#### PROBLEM:
Print a faithful copy of the data below, word for word, with the pictures left out.

──────── DATA EXTRACTS

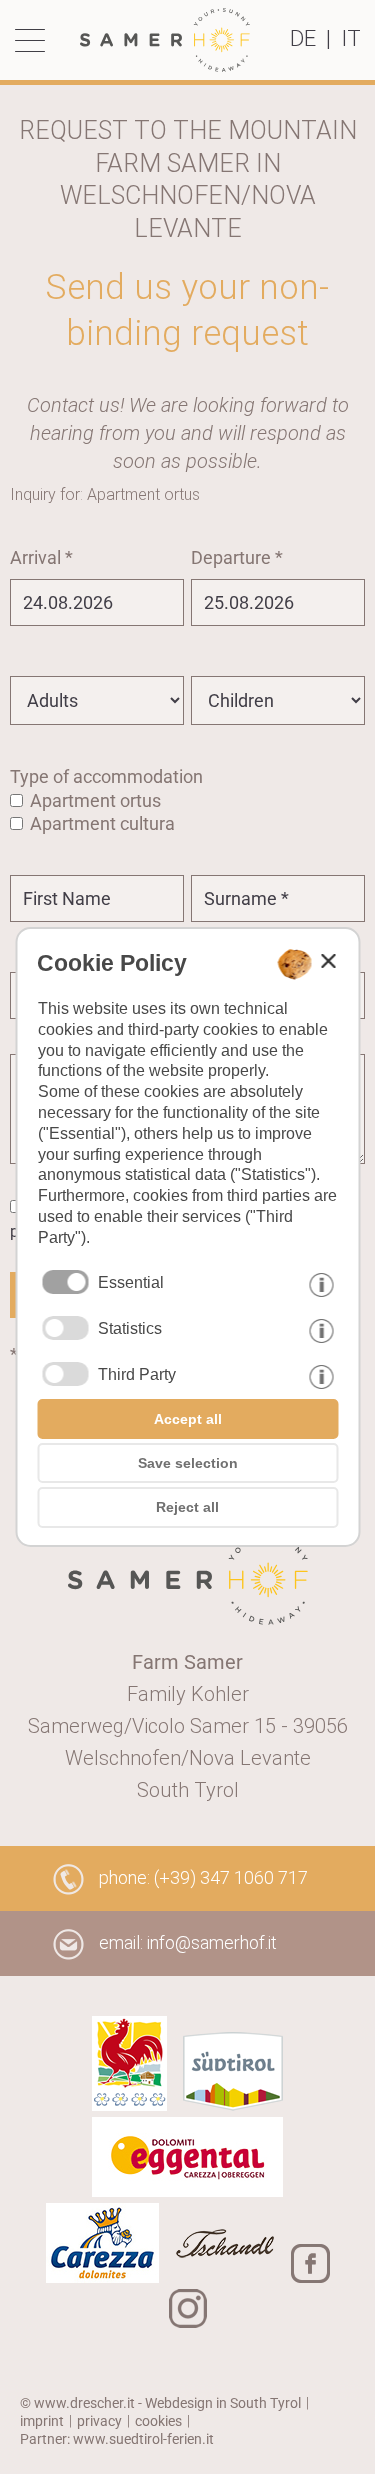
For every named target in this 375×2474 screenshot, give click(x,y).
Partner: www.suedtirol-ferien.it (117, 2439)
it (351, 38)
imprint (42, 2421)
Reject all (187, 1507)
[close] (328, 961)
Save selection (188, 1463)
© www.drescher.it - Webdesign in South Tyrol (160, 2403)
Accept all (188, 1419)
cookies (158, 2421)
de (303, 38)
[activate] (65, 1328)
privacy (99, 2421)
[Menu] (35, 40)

────────────────

#### RESULT OF THE TASK:
For every named target in this 375×2474 screenshot, give click(x,y).
Partner: www.suedtirol-ferien.it (117, 2439)
it (351, 38)
imprint (42, 2421)
Reject all (187, 1507)
[close] (328, 961)
Save selection (188, 1463)
© www.drescher.it - Webdesign in South Tyrol (160, 2403)
Accept all (188, 1419)
cookies (158, 2421)
de (303, 38)
[activate] (65, 1328)
privacy (99, 2421)
[Menu] (35, 40)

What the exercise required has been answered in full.